__Supplied passage__.
No.6 Measurement of frequency response function using sine sweep signals output from external system - part 1

In this column, I will introduce measurement of frequency response function using sine sweep signals output from external system such as a controller of exciter. With this method, the frequency of the sine wave will change regardless of FFT calculation of an analyzer, thus if the sine wave sweep speed is too fast, correct results will not be obtained. Moreover, this method is not suitable for measuring accurate amplitude.

 

●Measuring frequency response function using sine sweep signals output from external system

The Figure 1 shows the system configuration example.
A sine sweep signal is output from the controller with an oscillator to vibrate the exciter. Attach the accelerometers to the exciter and the measurement target respectively, and the frequency response function (natural frequency) of the measurement target is obtained from these signals.

__Direction__. Continue the column on measuring frequency response functions with sine sweeps from an external controller, starting after its last sentence.

__Stored data__.
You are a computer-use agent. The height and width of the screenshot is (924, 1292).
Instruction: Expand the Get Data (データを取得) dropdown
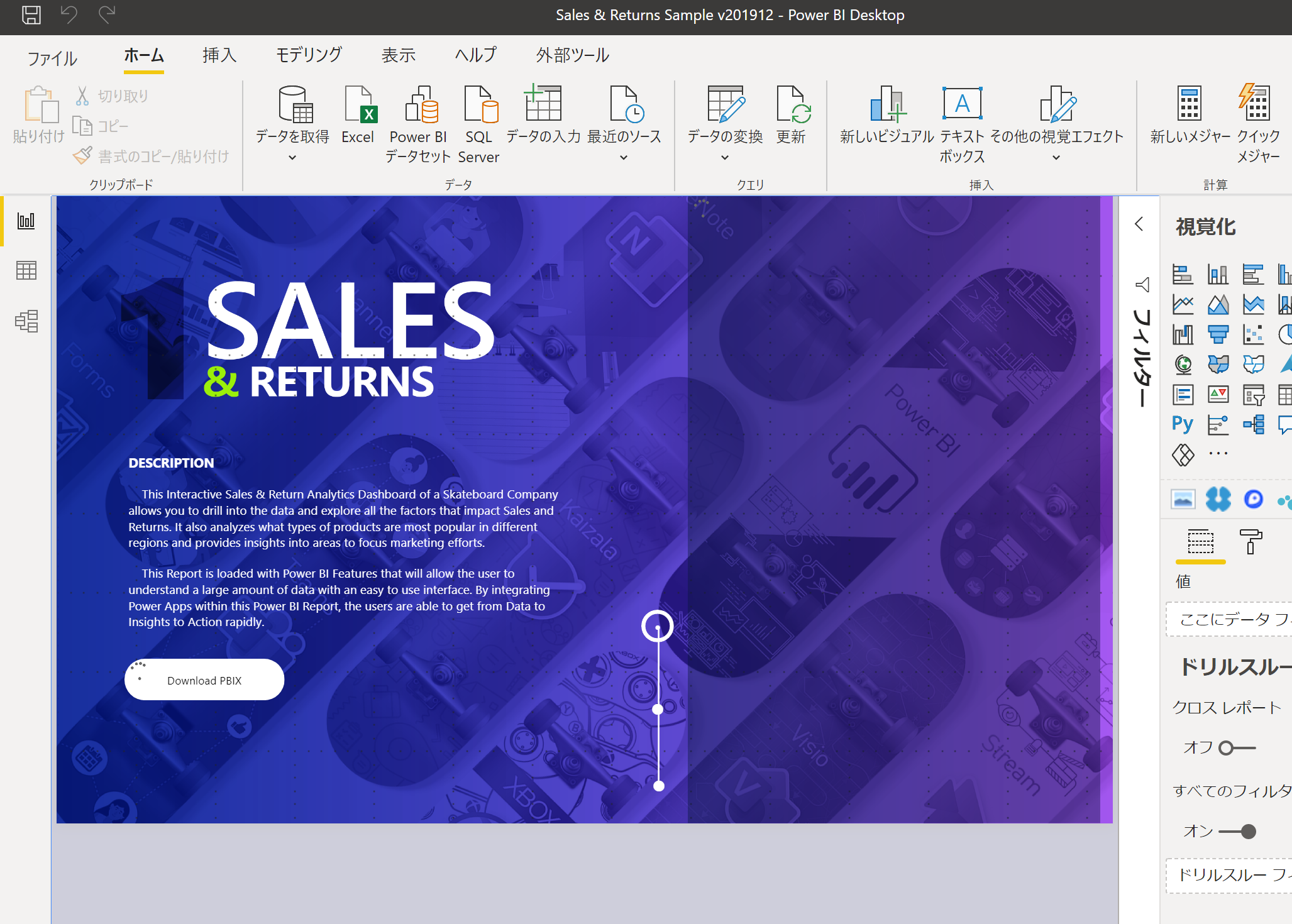(292, 158)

__Exercise output__.
The channel connected to the accelerometer attached to the exciter is the reference channel for sine sweep. The analyzer detects the frequency of the vibration currently input from the signal input to the reference channel, and calculates the frequency response function at that frequency. Since the sine sweep signal is output from the controller, the frequency response function at each frequency can be measured by repeating the FFT operation.

 

Fig.1 System configuration example

●Setting items for the measurement of frequency response function using the signals output from external system

The frequency step (frequency resolution) of the measured frequency response function is determined by the combination of the frequency range and the number of sampling points as shown in the following equation. Set the frequency resolution in the combination of the frequency range that you want to measure and the number of sampling points.

Number of lines= Sampling points ÷ 2.56
Frequency resolution [Hz]= Frequency range [Hz] ÷ Number of lines

The following are standard setting items for the measurement of frequency response function using the DS-0321 FFT analysis software of the DS-3000 series. Other FFT analysis software and FFT analyzers also have different names, but similar settings.

●Input/ Output setting

●Configuration setting
Make sure that the channels used for measurement turn "ON".
Note that you cannot change the channel settings used in the graph or other.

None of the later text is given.